Dataset rows
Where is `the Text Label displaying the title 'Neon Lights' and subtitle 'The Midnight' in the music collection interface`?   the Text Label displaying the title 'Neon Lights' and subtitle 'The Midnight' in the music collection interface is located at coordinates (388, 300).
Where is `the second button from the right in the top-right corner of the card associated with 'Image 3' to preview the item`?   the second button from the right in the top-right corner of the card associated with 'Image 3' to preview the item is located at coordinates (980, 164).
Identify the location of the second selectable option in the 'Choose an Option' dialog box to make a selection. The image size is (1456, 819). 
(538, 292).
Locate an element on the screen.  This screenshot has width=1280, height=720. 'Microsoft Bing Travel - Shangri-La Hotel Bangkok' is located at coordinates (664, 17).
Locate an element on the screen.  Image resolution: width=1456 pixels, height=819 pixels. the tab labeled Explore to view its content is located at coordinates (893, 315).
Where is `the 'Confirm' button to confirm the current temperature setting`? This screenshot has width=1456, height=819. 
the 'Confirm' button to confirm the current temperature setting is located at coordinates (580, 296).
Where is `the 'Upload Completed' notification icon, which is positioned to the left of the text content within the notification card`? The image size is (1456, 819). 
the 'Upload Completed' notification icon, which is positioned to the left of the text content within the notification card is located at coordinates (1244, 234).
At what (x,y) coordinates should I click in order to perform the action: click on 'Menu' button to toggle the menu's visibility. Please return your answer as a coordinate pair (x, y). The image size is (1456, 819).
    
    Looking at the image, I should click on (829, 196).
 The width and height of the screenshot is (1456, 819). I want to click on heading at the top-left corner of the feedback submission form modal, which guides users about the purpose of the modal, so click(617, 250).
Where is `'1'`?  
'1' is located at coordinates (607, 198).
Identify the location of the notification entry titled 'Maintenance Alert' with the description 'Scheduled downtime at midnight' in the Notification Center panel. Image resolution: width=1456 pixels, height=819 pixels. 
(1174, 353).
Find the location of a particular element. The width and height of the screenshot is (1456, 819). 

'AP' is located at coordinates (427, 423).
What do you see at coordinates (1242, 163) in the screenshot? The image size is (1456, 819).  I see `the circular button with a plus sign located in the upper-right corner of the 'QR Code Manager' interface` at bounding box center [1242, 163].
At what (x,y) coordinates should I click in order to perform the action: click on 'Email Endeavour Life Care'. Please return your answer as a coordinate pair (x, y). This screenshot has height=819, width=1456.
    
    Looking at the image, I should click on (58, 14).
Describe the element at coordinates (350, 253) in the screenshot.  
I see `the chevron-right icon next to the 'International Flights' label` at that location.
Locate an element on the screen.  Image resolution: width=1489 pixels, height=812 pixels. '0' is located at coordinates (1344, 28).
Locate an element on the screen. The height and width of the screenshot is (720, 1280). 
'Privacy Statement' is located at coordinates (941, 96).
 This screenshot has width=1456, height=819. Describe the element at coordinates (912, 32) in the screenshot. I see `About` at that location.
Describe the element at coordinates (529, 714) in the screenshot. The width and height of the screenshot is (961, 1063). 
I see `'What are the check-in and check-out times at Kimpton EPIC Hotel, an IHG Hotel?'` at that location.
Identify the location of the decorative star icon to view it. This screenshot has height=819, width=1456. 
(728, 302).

Stated exercise » Copy the records word for word, beginning at the line that contains "What do you" and ending with the last line of the records.

Task answer »
What do you see at coordinates (1242, 163) in the screenshot? The image size is (1456, 819).  I see `the circular button with a plus sign located in the upper-right corner of the 'QR Code Manager' interface` at bounding box center [1242, 163].
At what (x,y) coordinates should I click in order to perform the action: click on 'Email Endeavour Life Care'. Please return your answer as a coordinate pair (x, y). This screenshot has height=819, width=1456.
    
    Looking at the image, I should click on (58, 14).
Describe the element at coordinates (350, 253) in the screenshot.  
I see `the chevron-right icon next to the 'International Flights' label` at that location.
Locate an element on the screen.  Image resolution: width=1489 pixels, height=812 pixels. '0' is located at coordinates (1344, 28).
Locate an element on the screen. The height and width of the screenshot is (720, 1280). 
'Privacy Statement' is located at coordinates (941, 96).
 This screenshot has width=1456, height=819. Describe the element at coordinates (912, 32) in the screenshot. I see `About` at that location.
Describe the element at coordinates (529, 714) in the screenshot. The width and height of the screenshot is (961, 1063). 
I see `'What are the check-in and check-out times at Kimpton EPIC Hotel, an IHG Hotel?'` at that location.
Identify the location of the decorative star icon to view it. This screenshot has height=819, width=1456. 
(728, 302).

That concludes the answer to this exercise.